→ **GOAL 1**
Write out the part of the Pelicans defense piece that opens with the words containing "Nov 18th thru" and closes with "at the basket.".
→ **GOAL 2**
Pick up the Pelicans defense piece after its last sentence and keep writing it.

→ **PASSAGE GIVEN**
########
Who knew defending the basket leads to quality defense?

Soobum Im-USA TODAY Sports

Darren Erman got the nickname "Baby Thibodeau" from Rajon Rondo while working as an assistant with the Boston Celtics. Rondo, who played under both Tom Thibodeau and Erman from 2007 to 2010, would be uniquely qualified to offer such an assessment. Erman lives and breathes defense, even if he lacks the gorgeous baritone of Thibodeau shouting "ICE ICE ICE" from the sideline.

Erman was hired by the New Orleans Pelicans to be the defensive coordinator under head coach Alvin Gentry. During media days Pelican players raved about his simplified scheme with just three calls. Omer Asik thought a top ten defense was in reach. Anthony Davis went even higher, considering top five attainable. Instead this defense has been abysmal, ranking in the very bottom of the league for much of the season overall.

Progress is difficult to perceive looking at season-long statistics precisely because this defense was so bad for so long. Instead let's chop the 33 games played into three even 11 game chunks. As you will see, there is real progress being made.

Shot geography shows improvement

Team Restricted Area Paint Mid Range Above Break Corner 3 Defensive Rating
Thru November 17th 32.98% (1.26) 14.04% (0.91) 24.57% (0.78) 23.83% (1.29) 4.57% (0.70) 110.1 (30th)
Nov 18th thru Dec 11th 32.45% (1.18) 14.27% (0.80) 26.11% (0.72) 20.61% (1.20) 6.55% (1.21) 107.7 (29th)
Dec 12th thru Jan 5th 30.78% (1.18) 12.96% (0.67) 25.59% (0.82) 23.97% (0.97) 6.70% (1.65) 103.9 (16th)

The shift away from the immediate basket area jumps off the page. Not just in the restricted area, but the remainder of the paint as well. Focus should be kept on the restricted area most keenly. These are where the very best shots in the league happen and typically result from defensive failures. Offensive rebounds, blown assignments in the pick-and-roll, backdoor cuts, and turnovers turn into shots at the basket.

Better defenders mean a better defense

No Pelican puts greater downward pressure on attempts at the rim than point guard Jrue Holiday. When Holiday is on the floor just 26.5% of opponent shots come in the restricted area, when he sits on the bench it balloons to 35.8%. As Holiday's minutes restriction has been slowly increased, combined with playing in back-to-backs, his presence has had a measurable impact.

Restricted Area Paint Mid Range Above Break Corner 3
Jrue Holiday On 26.5% 14.4% 28.9% 24.0% 6.2%
Omer Asik On 29.3% 13.1% 30.1% 21.5% 6.0%
Anthony Davis On 30.7% 13.6% 26.7% 23.2% 5.9%
Eric Gordon On 32.3% 13.7% 26.1% 22.3% 5.6%
Ryan Anderson On 33.7% 13.9% 23.9% 22.6% 5.9%

The other positive Pelican defender is Omer Asik. As I have noted before he keeps the ball out of the restricted area. Just 29.3% of opponent attempts come in the restricted area when Asik patrols the paint, that number grows to 33.1% when he sits. Ryan Anderson, who oftentimes replaces Asik in substitutions, has nearly the opposite effect; 33.7% on the floor and 29.5% off.
########
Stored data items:
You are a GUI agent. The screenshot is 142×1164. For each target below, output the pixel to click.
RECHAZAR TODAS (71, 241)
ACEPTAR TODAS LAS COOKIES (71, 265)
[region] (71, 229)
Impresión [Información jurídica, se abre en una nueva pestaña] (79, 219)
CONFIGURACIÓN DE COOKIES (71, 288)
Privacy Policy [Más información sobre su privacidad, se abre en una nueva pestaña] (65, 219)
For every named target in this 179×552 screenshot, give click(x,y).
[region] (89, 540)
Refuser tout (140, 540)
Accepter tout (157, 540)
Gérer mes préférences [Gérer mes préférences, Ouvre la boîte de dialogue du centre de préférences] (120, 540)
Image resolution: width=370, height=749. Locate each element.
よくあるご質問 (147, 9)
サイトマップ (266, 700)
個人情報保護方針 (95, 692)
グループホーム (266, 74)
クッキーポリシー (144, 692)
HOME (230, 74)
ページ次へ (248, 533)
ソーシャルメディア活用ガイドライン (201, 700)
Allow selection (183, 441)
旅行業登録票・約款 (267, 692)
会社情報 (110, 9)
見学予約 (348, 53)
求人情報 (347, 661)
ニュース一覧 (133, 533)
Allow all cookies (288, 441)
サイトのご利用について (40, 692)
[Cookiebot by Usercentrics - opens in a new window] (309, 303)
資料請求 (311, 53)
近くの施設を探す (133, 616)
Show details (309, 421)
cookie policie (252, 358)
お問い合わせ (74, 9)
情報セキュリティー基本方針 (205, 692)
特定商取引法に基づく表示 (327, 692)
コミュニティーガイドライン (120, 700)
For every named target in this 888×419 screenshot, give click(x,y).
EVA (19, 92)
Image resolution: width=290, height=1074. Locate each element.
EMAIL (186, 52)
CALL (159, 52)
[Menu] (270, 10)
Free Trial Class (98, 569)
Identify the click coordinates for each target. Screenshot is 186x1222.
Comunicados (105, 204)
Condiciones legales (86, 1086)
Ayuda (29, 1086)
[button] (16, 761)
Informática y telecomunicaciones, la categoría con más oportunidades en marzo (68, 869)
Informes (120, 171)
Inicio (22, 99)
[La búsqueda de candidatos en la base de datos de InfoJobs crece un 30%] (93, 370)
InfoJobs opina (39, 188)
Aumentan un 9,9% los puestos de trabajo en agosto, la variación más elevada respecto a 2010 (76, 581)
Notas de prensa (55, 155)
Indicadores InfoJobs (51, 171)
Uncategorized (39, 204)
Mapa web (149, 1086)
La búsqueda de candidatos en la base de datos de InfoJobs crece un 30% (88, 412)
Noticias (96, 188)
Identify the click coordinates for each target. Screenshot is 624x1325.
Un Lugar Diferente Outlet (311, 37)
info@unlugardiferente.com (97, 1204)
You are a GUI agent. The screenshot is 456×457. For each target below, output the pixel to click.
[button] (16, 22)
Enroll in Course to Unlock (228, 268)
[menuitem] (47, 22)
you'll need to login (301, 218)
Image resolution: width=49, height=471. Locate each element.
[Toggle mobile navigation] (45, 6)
########
→ **TASK RESULT 1**
Nov 18th thru Dec 11th 32.45% (1.18) 14.27% (0.80) 26.11% (0.72) 20.61% (1.20) 6.55% (1.21) 107.7 (29th)
Dec 12th thru Jan 5th 30.78% (1.18) 12.96% (0.67) 25.59% (0.82) 23.97% (0.97) 6.70% (1.65) 103.9 (16th)

The shift away from the immediate basket area jumps off the page. Not just in the restricted area, but the remainder of the paint as well. Focus should be kept on the restricted area most keenly. These are where the very best shots in the league happen and typically result from defensive failures. Offensive rebounds, blown assignments in the pick-and-roll, backdoor cuts, and turnovers turn into shots at the basket.

→ **TASK RESULT 2**
As the Pelicans best defenders have played more minutes and their lesser defending counterparts have played less New Orleans has improved on defense. More Holiday and Asik means Pelican opponents get all the way to the rim less. Shots at the rim are the most valuable ones on the floor.


Blammo! Defense.

Thank you for missing with a hand in your face

Another area of increased effectiveness defensively is 3-point attempts above the break, which has improved dramatically. This is not the result of the Pelicans allowing fewer open 3-point attempts or opponents missing more open threes.

Thru November 17th Nov 18th thru Dec 11th Dec 12th thru Jan 5th
% of Threes Open 83.20% 80.62% 83.22%
Open 3PT% 39.90% 40.38% 39.50%
Contested 3PT% 36.59% 38.00% 25.00%

There is a slight decrease in how many 3-point attempts are open in the middle of the season thus far, but not significantly. Likewise there is some change in how well opponents shoot open looks, and Pelican opponents have one of the best marks in the league on open 3-pointers. That is not an area New Orleans has much control over.

Where they should focus their energy is limiting the frequency opponents get open 3-point shots. The Pelicans rank 13th in that metric, a solid performance. New Orleans ranked 4th last season on allowing open 3-pointers (as a percentage of all shots taken) but their inability to protect the rim dampens any thought of that being an accomplishment.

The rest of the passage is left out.